● **DOCUMENT SEGMENT**:
============================================================
Why Flexibility Won’t Work Unless Your Employees Are Your Partners

(This post is the featured article in the May issue of the Flex+Strategy “How To” Make Flexibility Real newsletter.  )

Individuals can’t manage their work+life fit without some degree of flexibility in how, when and where work is done.  Conversely, flexibility in the way work is done can’t become a targeted business strategy if individuals don’t know how to use it.  And most don’t.

For individuals to use flexibility deliberately and thoughtfully, they need to have the right mindset, tools and training. Only then they will be able to capture and direct that flexibility toward a solution that meets their personal needs and the goals of their job.  Most can’t.

Creating this critical employee-employer partnership is the reason I wrote my book Work+Life: Finding the Fit That’s Right for You (Riverhead, 2005). It’s also why we are the Flex+Strategy Group/Work+Life Fit Inc., to reinforce clearly the importance of both sides of the equation.

The truth is that a corporate flexibility strategy won’t ever be more than a feel-good policy or program if employees don’t know how to manage their unique work+life fit (not balance) and vice versa.

According to the Towers Perrin 2010 Global Workforce Study, employees know they are responsible for their own well-being but fear they don’t have skills to handle role .  They want more freedom and flexibility in their work, but need support to enable new level of self-management

But very few organizations prepare their employees to be effective flexibility partners.

Recently I presented to a group of HR professionals and asked “how many of you train your employees to develop, negotiate, and implement flexibility plans that are a win for them personally, their team, their manager and the business?” Only 1 person out of 50 raised their hand.

This group is not unusual.  According to World at Work’s 2011 Survey on Workplace Flexibility “most organizations do not specifically train employees to be successful” with flexibility.

Why is this?
============================================================
● **GIVEN DATA**:
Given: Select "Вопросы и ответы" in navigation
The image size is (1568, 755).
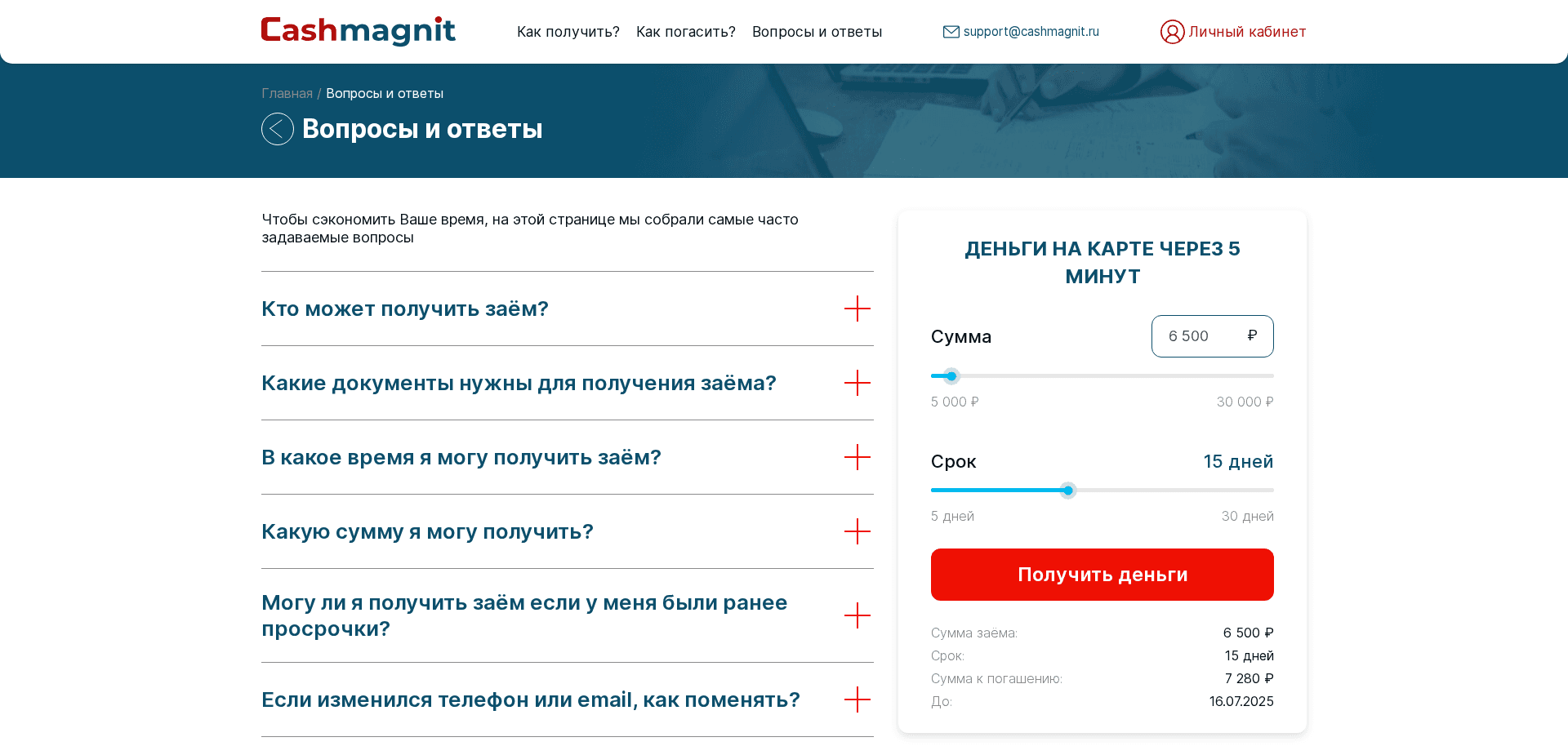Looking at the screenshot, I should click(817, 31).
============================================================
● **LIST OF TASKS**:
1. Decide whether each statement agrees with the post on workplace flexibility, answering yes or no and quoting the words of the post that settle it: (a) Only one of the 50 HR professionals raised a hand when asked about training employees to build flexibility plans. (b) The author's book was published by Riverhead in 2010. (c) The World at Work survey found that most organizations specifically train employees to succeed with flexibility.
2. In one to three sentences, state why, according to the post on workplace flexibility, individuals need the right mindset, tools and training.

● **ANSWER SET**:
1.
(a) Yes: "Only 1 person out of 50 raised their hand."
(b) No: "(Riverhead, 2005)"
(c) No: "most organizations do not specifically train employees to be successful"

2. Individuals need them in order to use flexibility deliberately and thoughtfully. Only with them can they capture and direct that flexibility toward a solution that meets both their personal needs and the goals of their job.